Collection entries
§ §

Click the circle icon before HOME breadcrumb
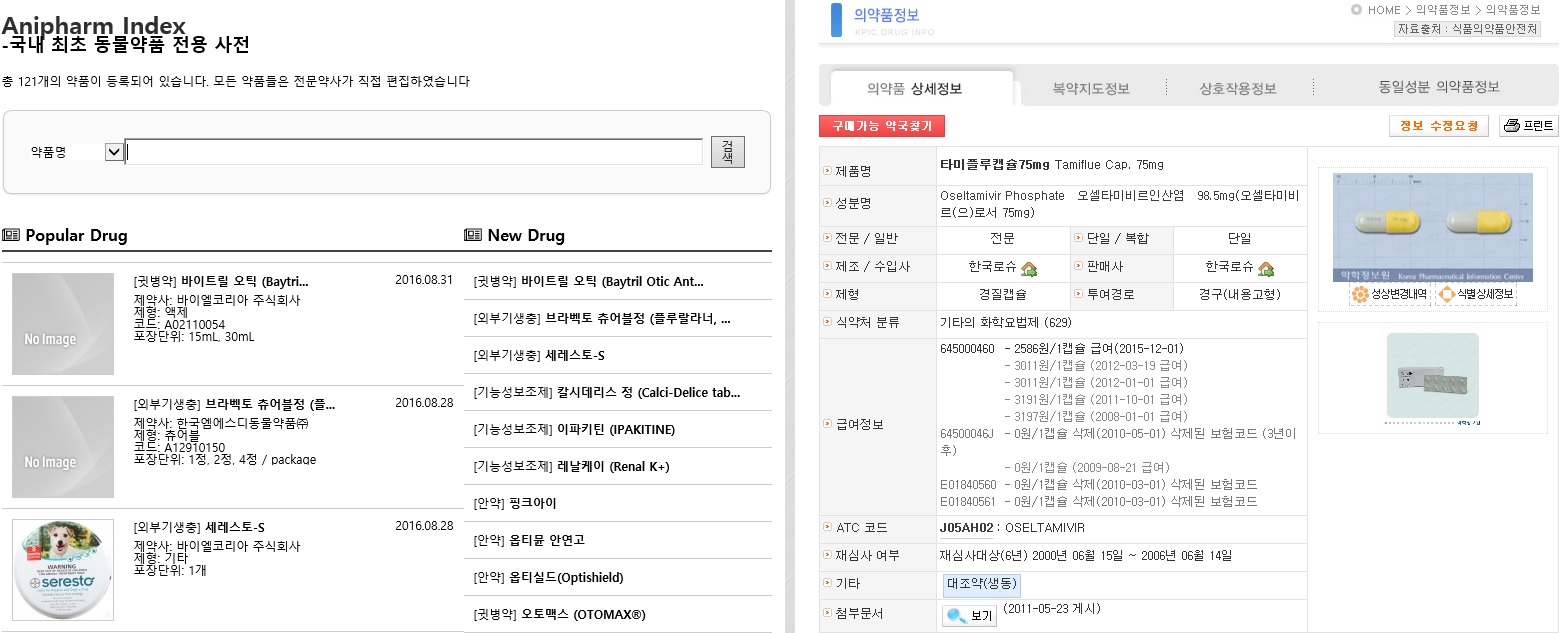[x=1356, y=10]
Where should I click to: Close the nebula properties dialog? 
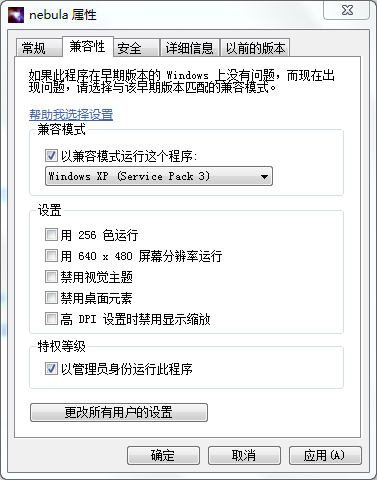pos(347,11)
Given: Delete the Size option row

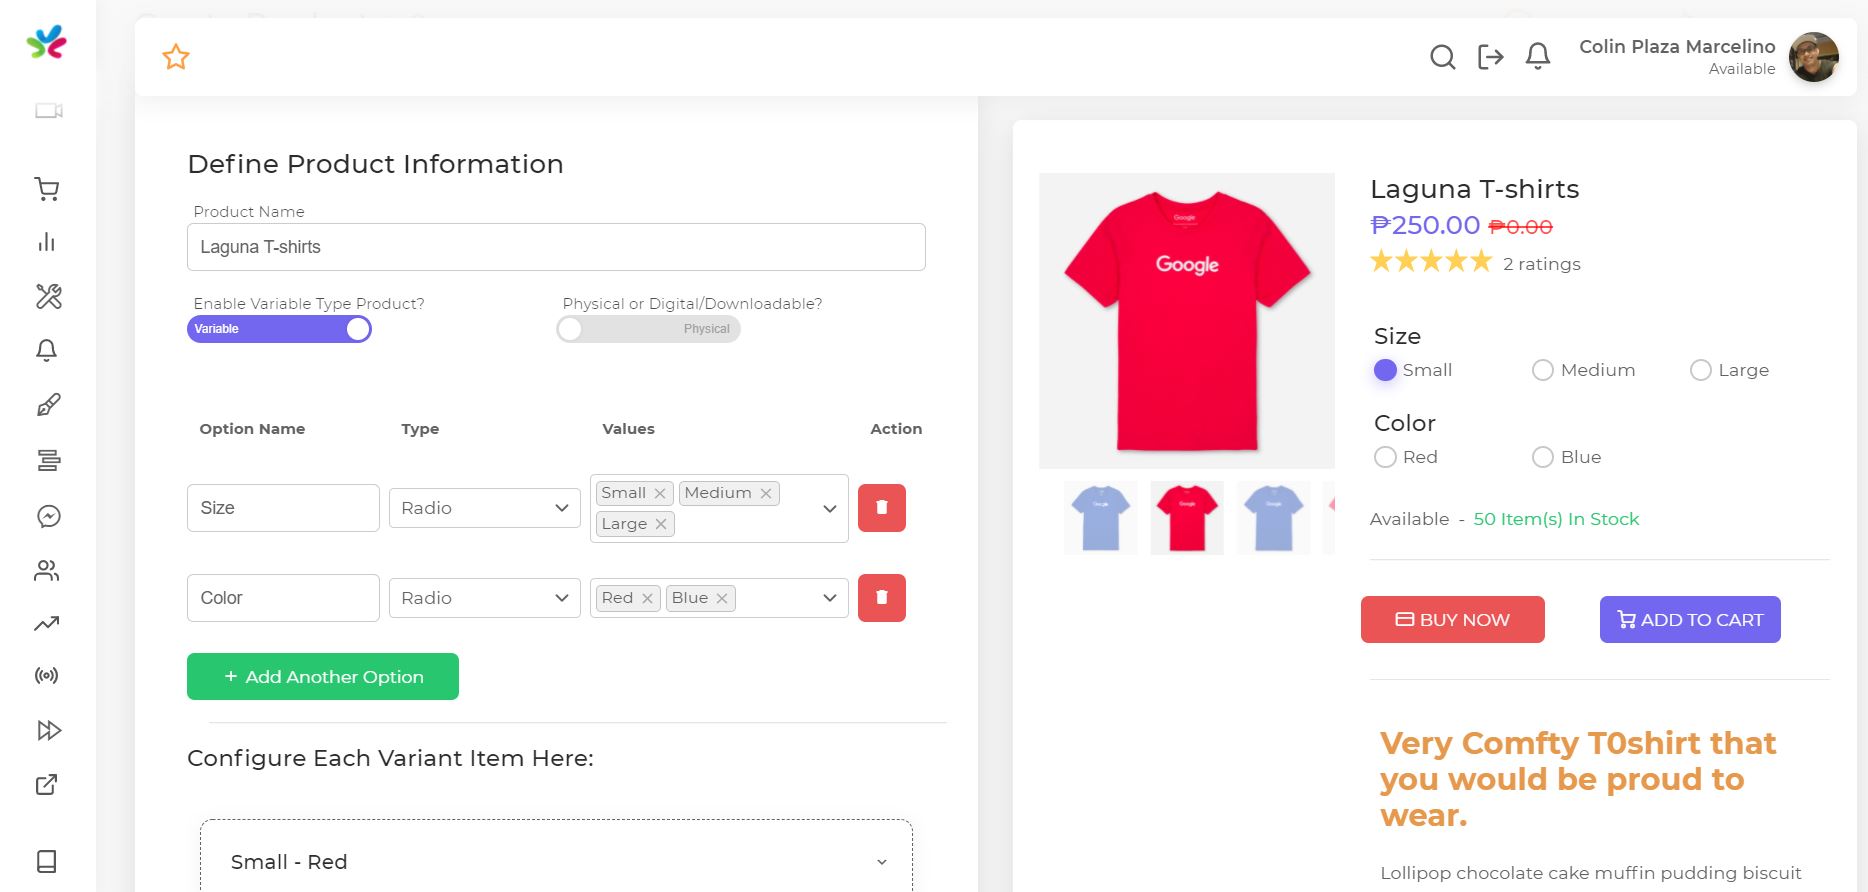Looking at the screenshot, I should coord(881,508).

§ §

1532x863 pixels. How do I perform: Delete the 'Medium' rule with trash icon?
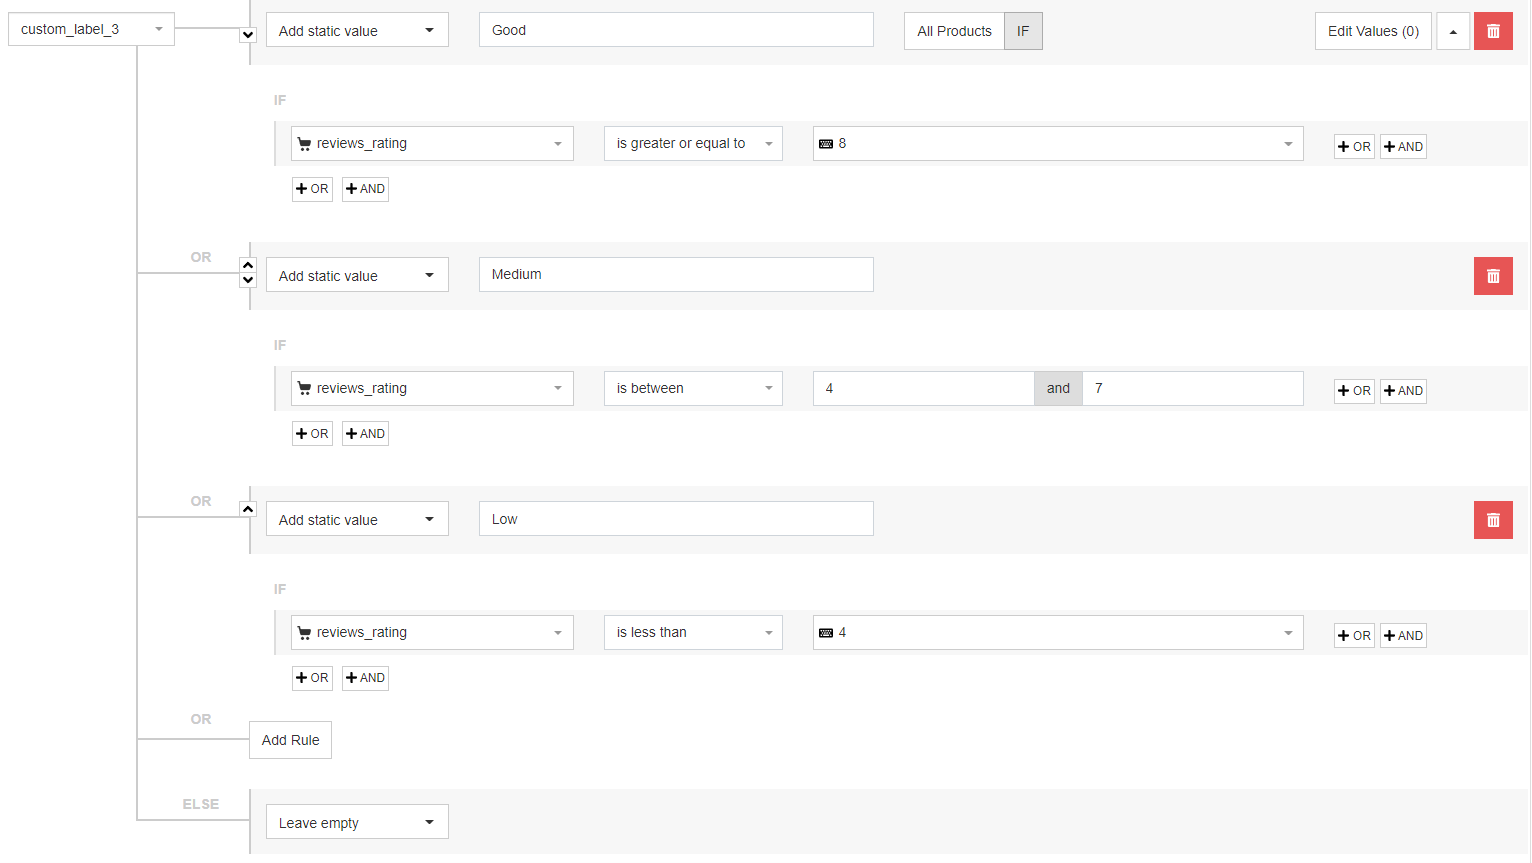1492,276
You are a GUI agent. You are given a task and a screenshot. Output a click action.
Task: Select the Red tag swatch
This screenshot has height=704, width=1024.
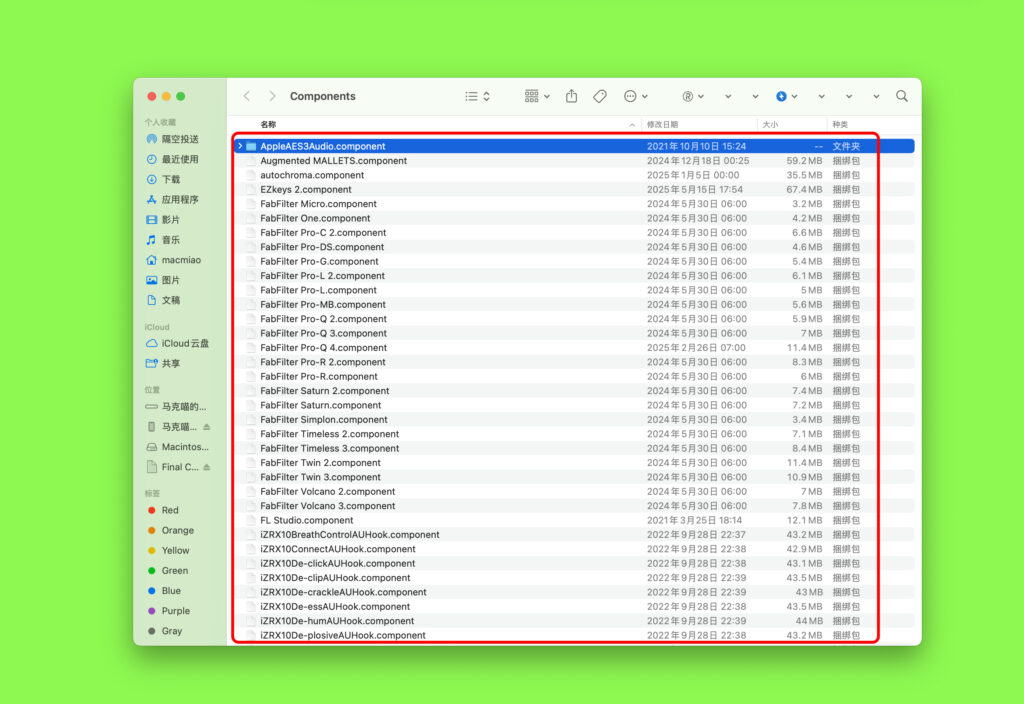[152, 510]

§ §

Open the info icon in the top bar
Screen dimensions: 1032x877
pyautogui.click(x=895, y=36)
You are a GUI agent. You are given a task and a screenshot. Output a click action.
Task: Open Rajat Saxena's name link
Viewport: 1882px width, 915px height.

§ §

* _Your goal_: Tally each line in the data that holds the word "Open"; write only the total.

* _Your response_: 2